Stored data
▼

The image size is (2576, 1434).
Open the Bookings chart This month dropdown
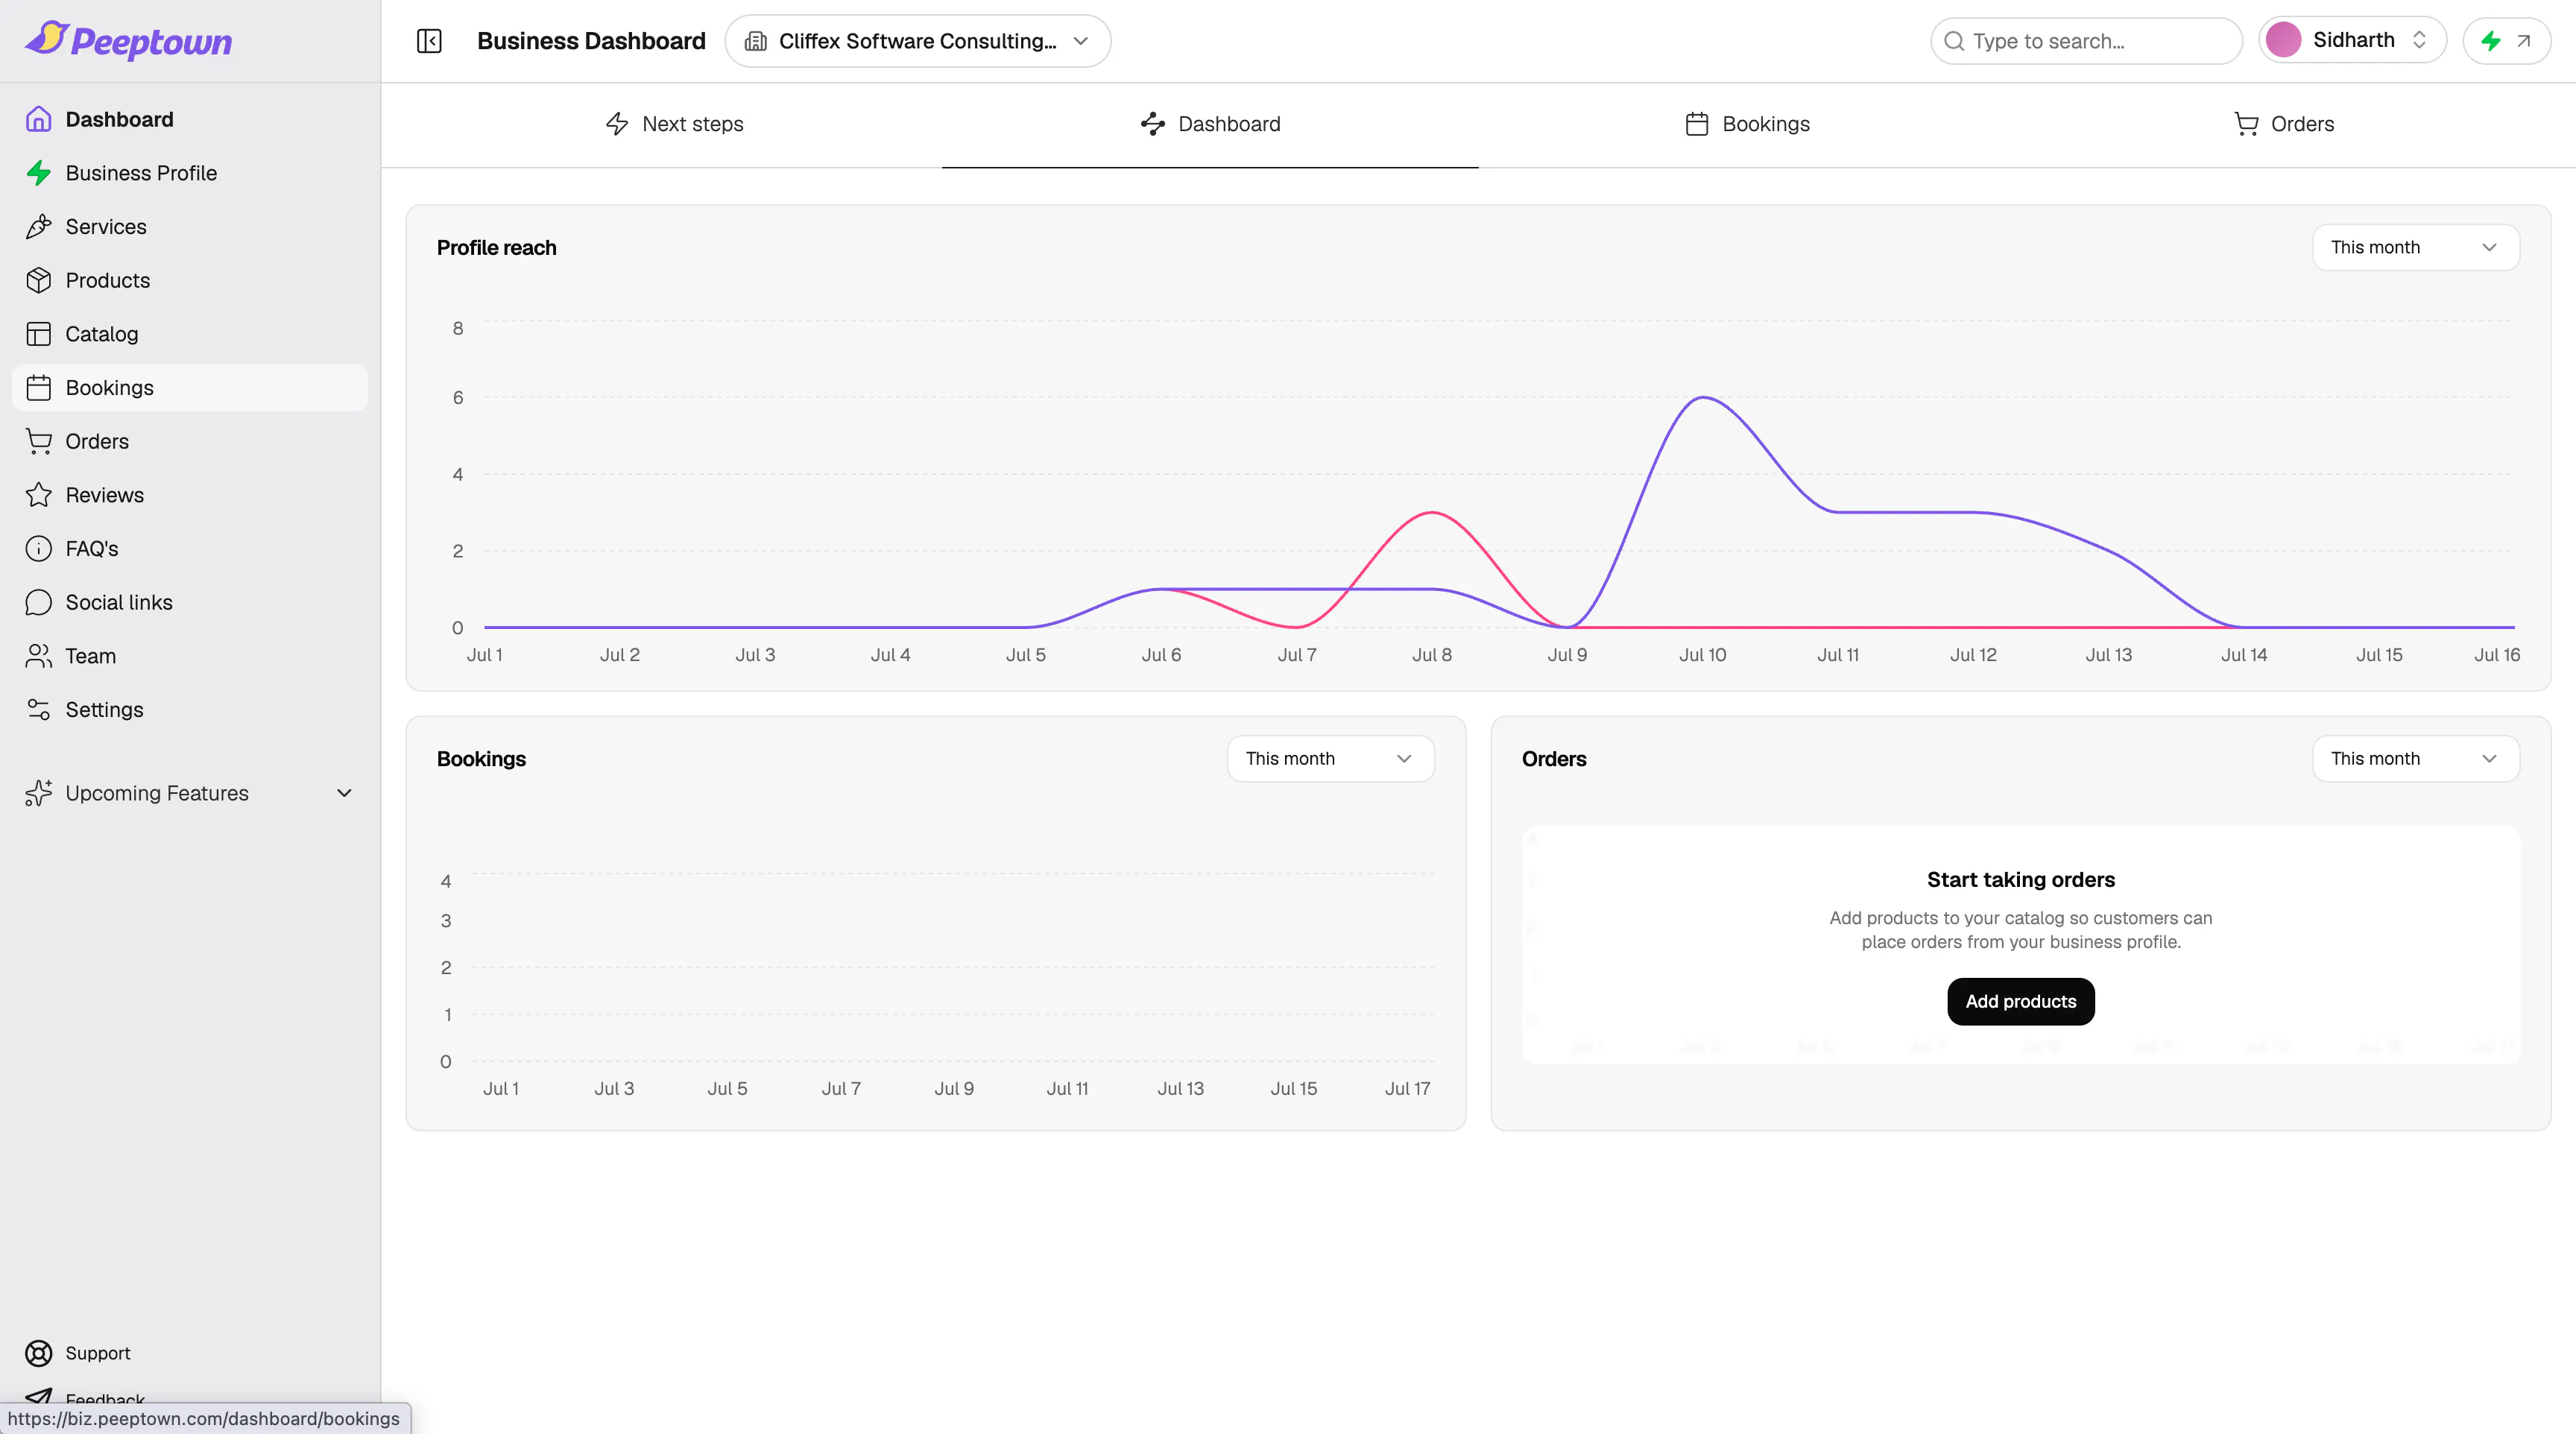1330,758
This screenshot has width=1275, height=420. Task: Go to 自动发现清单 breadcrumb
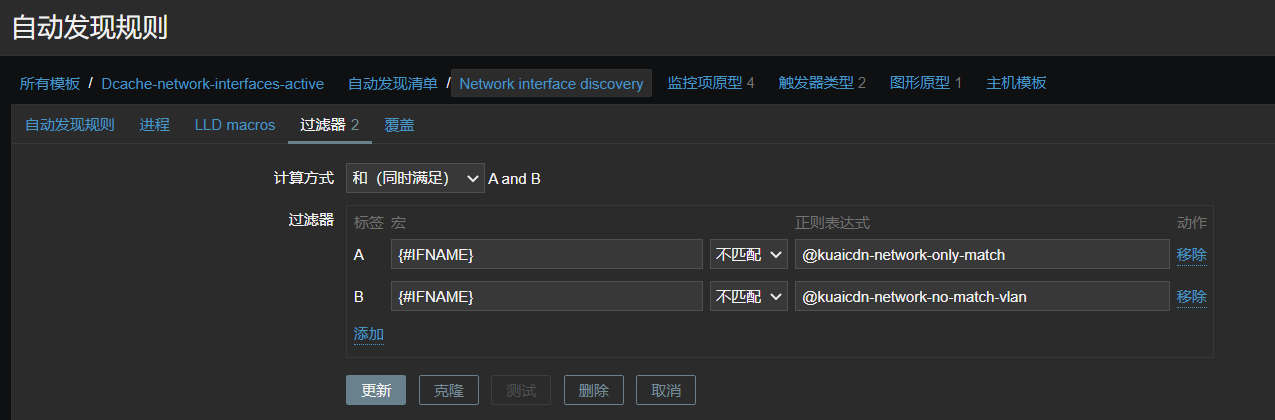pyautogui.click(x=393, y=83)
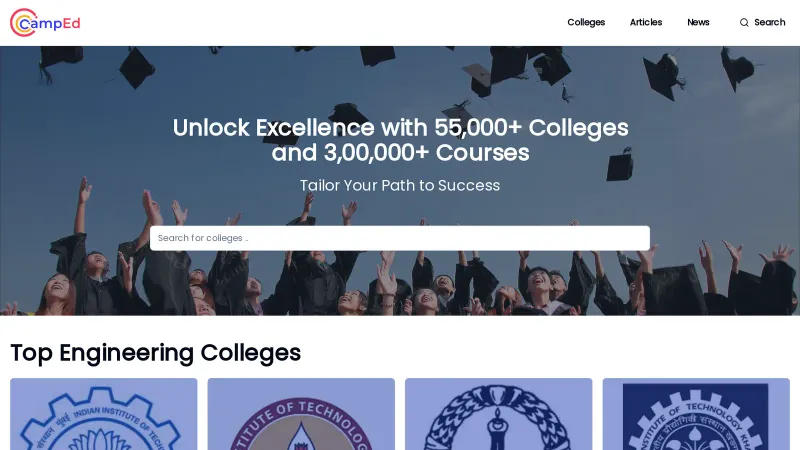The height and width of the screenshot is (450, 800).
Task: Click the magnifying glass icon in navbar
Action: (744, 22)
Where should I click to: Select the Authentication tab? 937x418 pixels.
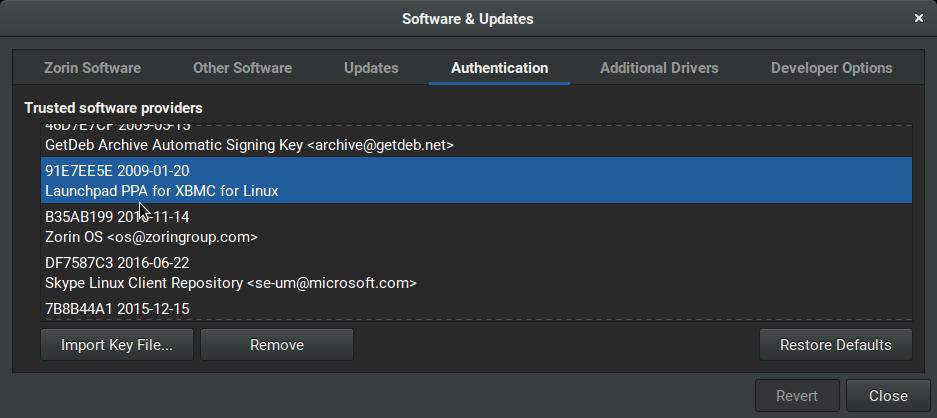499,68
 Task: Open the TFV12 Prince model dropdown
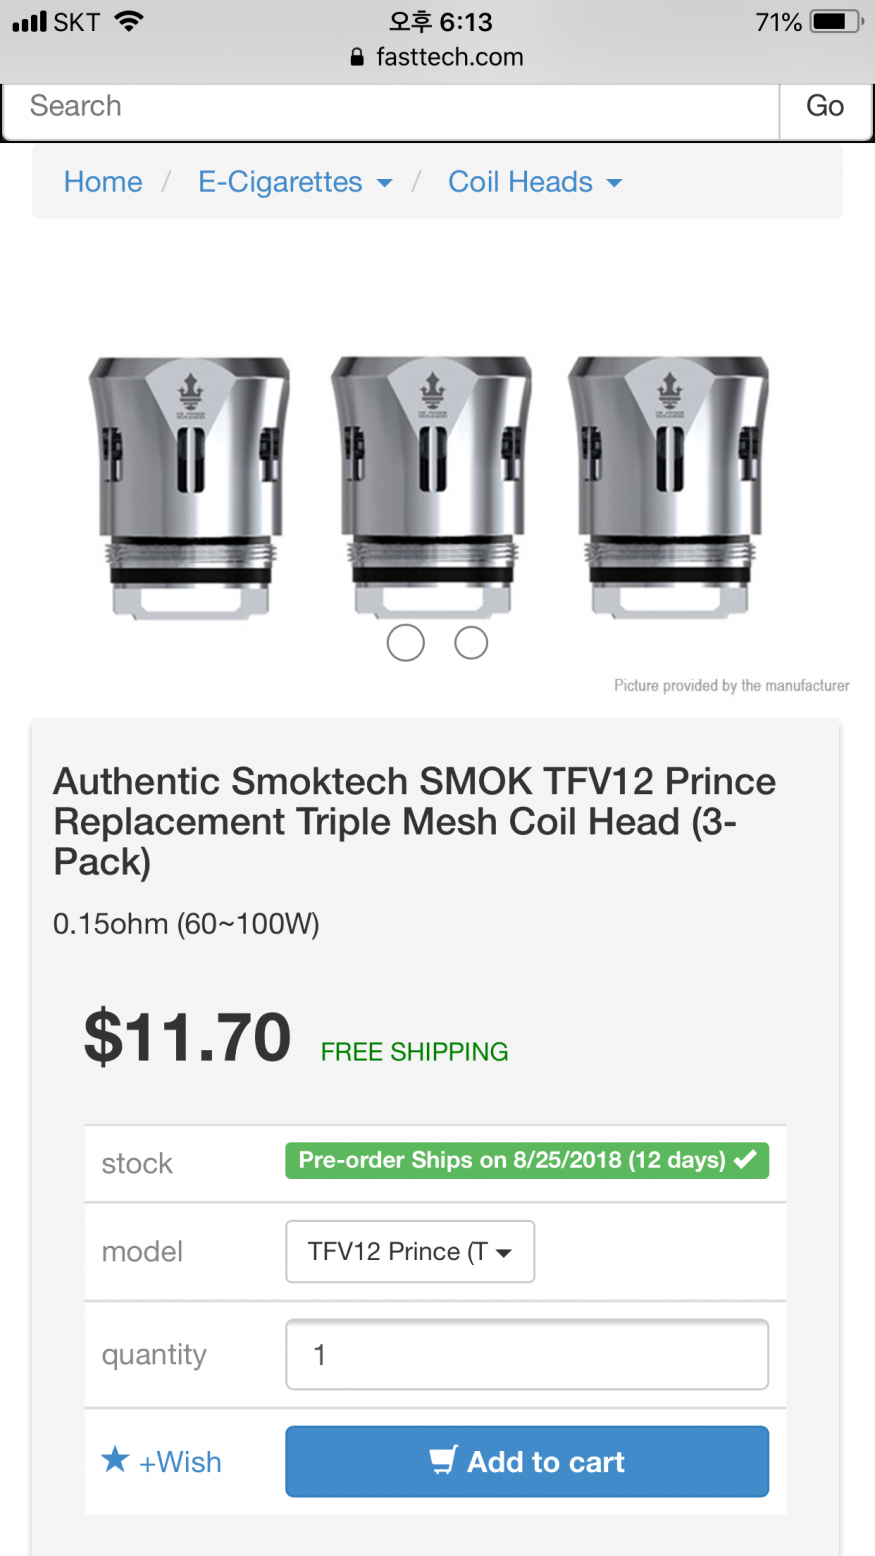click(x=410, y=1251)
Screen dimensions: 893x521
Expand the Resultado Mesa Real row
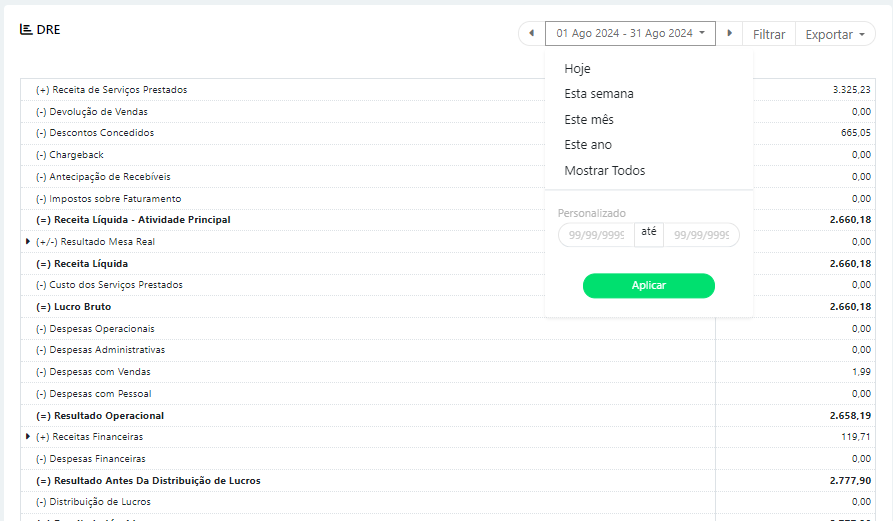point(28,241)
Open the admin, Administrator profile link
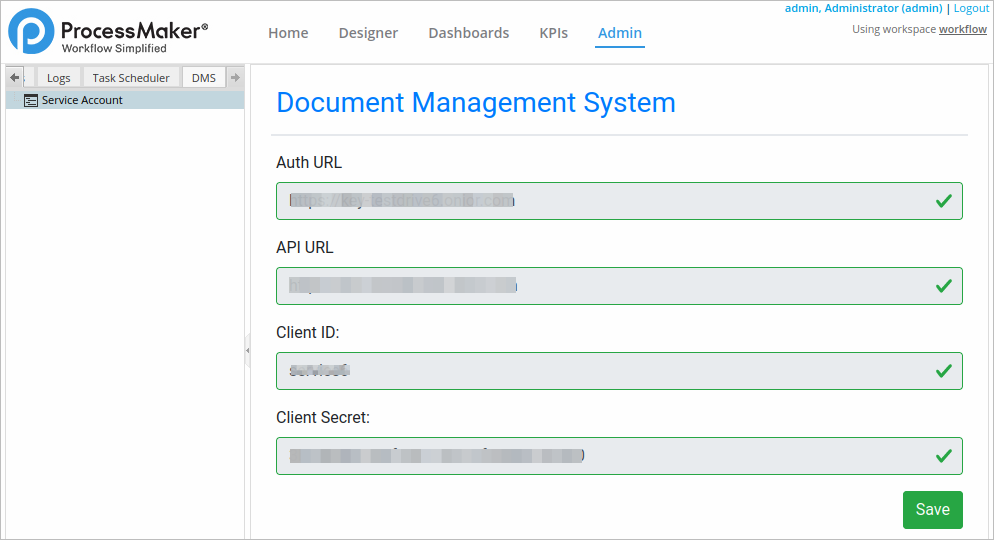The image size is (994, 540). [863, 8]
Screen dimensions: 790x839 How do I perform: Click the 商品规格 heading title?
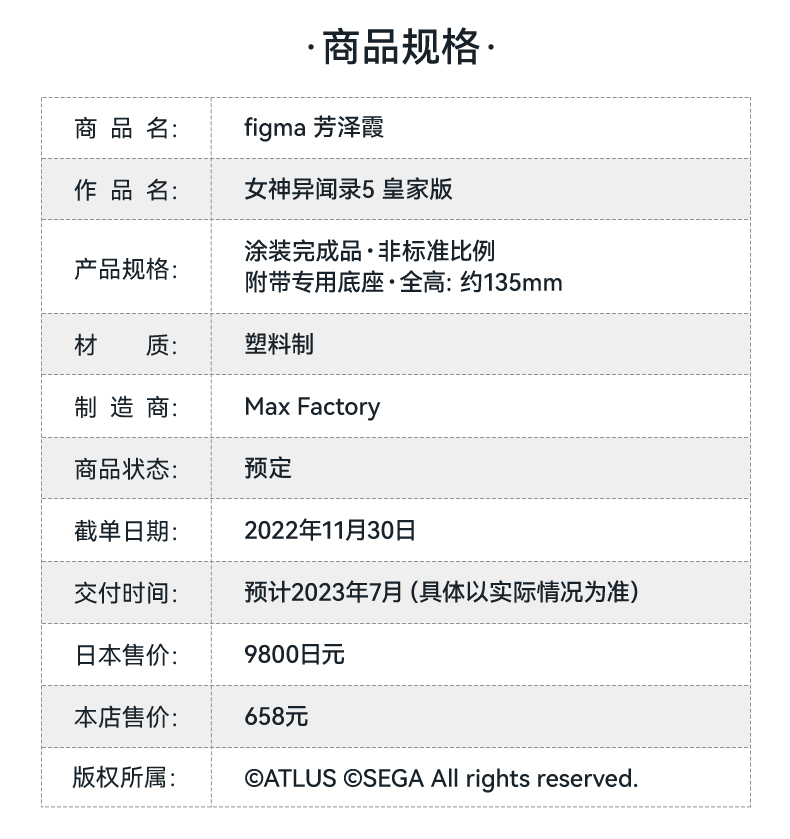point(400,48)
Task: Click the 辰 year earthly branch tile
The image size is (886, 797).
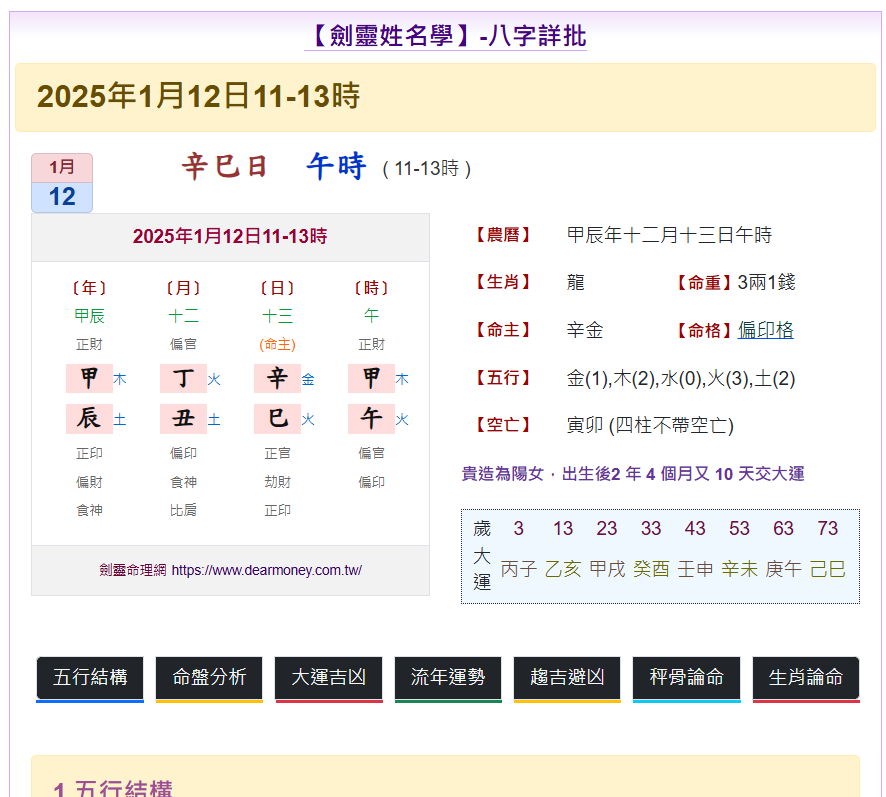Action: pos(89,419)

▲

== About this task ==
With the pictures set aside, copy each line above as written.

== Reply to the task ==
The image size is (2576, 1434).
Open the Bookings chart This month dropdown
1330,758
This screenshot has width=1275, height=420. Task: Go to 自动发现清单 breadcrumb
pyautogui.click(x=393, y=83)
The height and width of the screenshot is (450, 800).
Task: Click the magnifying glass icon in navbar
Action: (744, 22)
Where should I click to: Select the Authentication tab? 937x418 pixels.
499,68
 Task: Open the TFV12 Prince model dropdown
click(x=410, y=1251)
Screen dimensions: 893x521
Expand the Resultado Mesa Real row
point(28,241)
Open the admin, Administrator profile link
The image size is (994, 540). [863, 8]
Screen dimensions: 790x839 How do I perform: Click the 商品规格 heading title?
point(400,48)
Task: Click the 辰 year earthly branch tile
The image size is (886, 797).
Action: pos(89,419)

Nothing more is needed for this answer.